Dynamics and Pattern Formation in Active Viscoplastic Droplets

Pattern formation, dynamics, and compartmentalisation are fundamental to living systems. To explore their coupling, we study a reaction-diffusion-advection system confined to a deformable viscoplastic droplet, where active stresses arise from chemical concentration gradients. Given the system’s strong nonlinearity and coupling, isolating inherent phenomena presents significant challenges. Here, we address this by constructing a minimal model that is capable of a broad range of dynamics: we retain only the lowest-order gradient terms in the active stress and develop a direct numerical simulation for the fully coupled system. Our simulations reveal a rich spectrum of behaviours, including droplet fragmentation, persistent network structures, pulsation, motility, stable non-circular shapes, and fingering instabilities. Focussing on the pulsatory motile state, we demonstrate that viscoplastic rheology stabilises the droplet and gives rise to persistent unidirectional motion.

This thesis develops a framework for directly simulating mechano-chemical pattern formation in an active viscoplastic two-dimensional droplet through four interconnected parts.

Introduction to pattern formation.

This part revisits foundational concepts of reaction-diffusion systems on a static substrate, introducing analytical methods for linear stability assessment. Moreover, we also detail the model for the chemical sector: the Brusselator.

Continuum mechanics of active systems.

Here, the framework is extended by integrating mechanical stresses into the reaction-diffusion system\textemdash covering passive transport laws, active stresses, and non-Newtonian rheology.

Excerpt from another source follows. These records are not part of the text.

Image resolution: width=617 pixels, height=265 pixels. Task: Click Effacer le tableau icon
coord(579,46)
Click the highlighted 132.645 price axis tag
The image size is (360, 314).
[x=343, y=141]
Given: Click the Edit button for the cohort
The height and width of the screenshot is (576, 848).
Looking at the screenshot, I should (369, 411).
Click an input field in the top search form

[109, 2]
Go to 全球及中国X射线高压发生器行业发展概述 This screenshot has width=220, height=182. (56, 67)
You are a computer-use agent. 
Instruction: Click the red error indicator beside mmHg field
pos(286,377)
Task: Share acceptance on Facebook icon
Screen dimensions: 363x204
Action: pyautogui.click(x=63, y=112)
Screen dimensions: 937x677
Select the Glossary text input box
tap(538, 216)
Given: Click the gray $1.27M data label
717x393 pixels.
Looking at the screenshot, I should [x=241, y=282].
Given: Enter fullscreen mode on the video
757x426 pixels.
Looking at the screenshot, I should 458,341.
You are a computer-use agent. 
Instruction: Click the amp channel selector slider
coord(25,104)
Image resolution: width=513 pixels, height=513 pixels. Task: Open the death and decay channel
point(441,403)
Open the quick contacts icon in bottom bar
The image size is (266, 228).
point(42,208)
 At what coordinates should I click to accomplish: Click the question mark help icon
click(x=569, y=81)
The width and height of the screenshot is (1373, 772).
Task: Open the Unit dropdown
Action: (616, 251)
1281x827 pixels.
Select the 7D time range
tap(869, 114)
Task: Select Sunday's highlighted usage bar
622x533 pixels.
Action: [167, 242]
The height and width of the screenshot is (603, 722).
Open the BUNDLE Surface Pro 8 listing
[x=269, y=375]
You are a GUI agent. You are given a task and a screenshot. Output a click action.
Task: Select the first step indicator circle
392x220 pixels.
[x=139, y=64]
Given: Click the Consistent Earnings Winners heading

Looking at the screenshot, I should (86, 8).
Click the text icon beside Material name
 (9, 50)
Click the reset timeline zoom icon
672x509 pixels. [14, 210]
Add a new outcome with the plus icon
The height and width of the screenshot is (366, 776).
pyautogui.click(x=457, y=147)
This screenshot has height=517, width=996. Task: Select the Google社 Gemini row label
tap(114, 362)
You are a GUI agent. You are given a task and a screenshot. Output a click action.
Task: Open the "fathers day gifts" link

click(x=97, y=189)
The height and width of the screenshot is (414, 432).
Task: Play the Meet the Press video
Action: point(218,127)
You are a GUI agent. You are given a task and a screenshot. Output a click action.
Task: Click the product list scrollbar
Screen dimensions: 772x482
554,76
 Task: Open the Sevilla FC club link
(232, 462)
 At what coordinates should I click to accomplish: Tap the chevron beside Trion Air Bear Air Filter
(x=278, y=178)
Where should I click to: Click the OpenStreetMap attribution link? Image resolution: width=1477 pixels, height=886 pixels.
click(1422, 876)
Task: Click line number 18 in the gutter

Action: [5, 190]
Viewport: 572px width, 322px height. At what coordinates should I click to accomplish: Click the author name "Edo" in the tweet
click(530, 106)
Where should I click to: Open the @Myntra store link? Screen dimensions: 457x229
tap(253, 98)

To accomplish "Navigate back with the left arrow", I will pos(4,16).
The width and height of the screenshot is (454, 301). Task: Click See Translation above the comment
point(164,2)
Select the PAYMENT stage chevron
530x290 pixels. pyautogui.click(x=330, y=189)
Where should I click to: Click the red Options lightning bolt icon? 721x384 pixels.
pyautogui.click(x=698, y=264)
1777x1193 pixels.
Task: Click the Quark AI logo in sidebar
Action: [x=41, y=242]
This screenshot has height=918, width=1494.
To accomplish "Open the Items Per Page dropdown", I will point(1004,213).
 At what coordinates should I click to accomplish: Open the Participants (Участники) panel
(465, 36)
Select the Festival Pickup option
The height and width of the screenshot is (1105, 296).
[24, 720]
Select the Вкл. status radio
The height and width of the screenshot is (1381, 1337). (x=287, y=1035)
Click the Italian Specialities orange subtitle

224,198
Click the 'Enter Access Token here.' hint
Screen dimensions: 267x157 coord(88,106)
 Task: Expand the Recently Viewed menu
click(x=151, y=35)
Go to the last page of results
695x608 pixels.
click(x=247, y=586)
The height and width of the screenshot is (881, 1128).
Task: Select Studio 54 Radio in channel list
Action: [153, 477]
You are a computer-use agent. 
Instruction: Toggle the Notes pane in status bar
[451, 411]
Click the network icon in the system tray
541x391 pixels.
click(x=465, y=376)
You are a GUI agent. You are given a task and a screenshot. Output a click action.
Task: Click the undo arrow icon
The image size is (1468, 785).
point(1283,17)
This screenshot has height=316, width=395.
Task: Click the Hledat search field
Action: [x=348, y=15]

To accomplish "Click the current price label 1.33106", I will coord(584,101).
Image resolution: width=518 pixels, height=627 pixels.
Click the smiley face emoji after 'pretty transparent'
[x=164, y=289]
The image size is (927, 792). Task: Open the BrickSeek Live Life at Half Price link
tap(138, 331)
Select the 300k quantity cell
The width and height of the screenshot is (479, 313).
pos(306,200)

Direct numerical simulations via Basilisk.

Direct simulation of this coupled system appear to be unexplored in the literature. We address this gap by developing a model using the open-source PDE solver Basilisk. Given the limited documentation for Basilisk, we present the implementation details pedagogically.

Confinement to a deformable droplet.

Lastly, the active viscoplastic fluid will be confined to a two-dimensional deformable droplet having surface tension. Emergent phenomena will be explored; in particular, pulsatory and motile behaviour.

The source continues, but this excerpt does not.